Data excerpts:
[Start of Attachment]
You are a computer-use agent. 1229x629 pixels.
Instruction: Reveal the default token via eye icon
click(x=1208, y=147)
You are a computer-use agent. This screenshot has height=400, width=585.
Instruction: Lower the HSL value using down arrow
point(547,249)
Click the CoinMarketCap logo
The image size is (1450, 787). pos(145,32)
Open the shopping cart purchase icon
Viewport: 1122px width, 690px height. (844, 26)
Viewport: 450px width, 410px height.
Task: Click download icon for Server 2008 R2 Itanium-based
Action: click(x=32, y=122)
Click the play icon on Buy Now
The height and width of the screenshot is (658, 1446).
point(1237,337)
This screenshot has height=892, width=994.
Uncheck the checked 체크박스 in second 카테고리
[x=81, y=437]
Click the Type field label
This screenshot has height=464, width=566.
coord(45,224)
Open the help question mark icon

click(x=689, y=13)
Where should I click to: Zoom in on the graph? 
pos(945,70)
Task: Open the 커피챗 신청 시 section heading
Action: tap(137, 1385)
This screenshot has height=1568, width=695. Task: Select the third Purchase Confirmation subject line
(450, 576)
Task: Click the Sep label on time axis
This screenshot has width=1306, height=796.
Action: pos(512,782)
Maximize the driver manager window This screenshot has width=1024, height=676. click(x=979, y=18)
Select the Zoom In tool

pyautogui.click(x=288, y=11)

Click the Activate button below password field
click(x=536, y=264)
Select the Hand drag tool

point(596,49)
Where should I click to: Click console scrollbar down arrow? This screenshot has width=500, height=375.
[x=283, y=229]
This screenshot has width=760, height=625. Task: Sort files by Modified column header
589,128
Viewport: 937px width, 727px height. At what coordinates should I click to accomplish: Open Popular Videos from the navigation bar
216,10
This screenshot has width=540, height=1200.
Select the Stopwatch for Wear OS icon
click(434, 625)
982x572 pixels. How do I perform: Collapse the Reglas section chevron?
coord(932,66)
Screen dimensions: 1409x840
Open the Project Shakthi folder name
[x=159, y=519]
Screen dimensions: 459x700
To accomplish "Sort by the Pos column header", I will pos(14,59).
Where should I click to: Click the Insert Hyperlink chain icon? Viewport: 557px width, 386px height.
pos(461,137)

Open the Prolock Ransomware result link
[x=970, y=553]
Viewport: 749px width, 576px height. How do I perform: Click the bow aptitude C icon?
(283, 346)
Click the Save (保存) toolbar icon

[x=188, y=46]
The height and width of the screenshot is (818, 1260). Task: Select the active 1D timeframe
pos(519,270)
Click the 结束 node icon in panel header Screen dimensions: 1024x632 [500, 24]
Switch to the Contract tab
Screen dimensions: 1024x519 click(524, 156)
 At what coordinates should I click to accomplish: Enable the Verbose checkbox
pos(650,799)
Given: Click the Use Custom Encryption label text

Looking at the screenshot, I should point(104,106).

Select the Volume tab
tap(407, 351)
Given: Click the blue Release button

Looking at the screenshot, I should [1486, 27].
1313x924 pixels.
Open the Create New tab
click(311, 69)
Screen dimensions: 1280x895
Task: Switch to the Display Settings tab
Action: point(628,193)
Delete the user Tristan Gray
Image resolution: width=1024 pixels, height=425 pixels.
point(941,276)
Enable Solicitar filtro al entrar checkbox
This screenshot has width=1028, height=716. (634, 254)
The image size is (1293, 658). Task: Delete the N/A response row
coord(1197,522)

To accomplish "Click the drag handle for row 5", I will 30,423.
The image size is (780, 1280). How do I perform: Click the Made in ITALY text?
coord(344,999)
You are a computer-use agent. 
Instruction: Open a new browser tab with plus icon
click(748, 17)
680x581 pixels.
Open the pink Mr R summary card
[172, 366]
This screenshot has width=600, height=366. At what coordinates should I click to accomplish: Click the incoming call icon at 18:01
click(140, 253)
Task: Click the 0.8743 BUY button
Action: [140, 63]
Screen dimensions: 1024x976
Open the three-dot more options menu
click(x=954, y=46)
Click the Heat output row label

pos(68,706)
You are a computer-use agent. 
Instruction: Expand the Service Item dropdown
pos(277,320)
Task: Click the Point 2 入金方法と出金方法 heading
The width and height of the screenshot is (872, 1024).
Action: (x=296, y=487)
[End of Attachment]
▶ **Your goal**:
Find the word "agent" in the entries, then copy out every line that has it.

▶ **Output for this task**:
You are a computer-use agent. 1229x629 pixels.
You are a computer-use agent. This screenshot has height=400, width=585.
You are a computer-use agent. 
You are a computer-use agent. 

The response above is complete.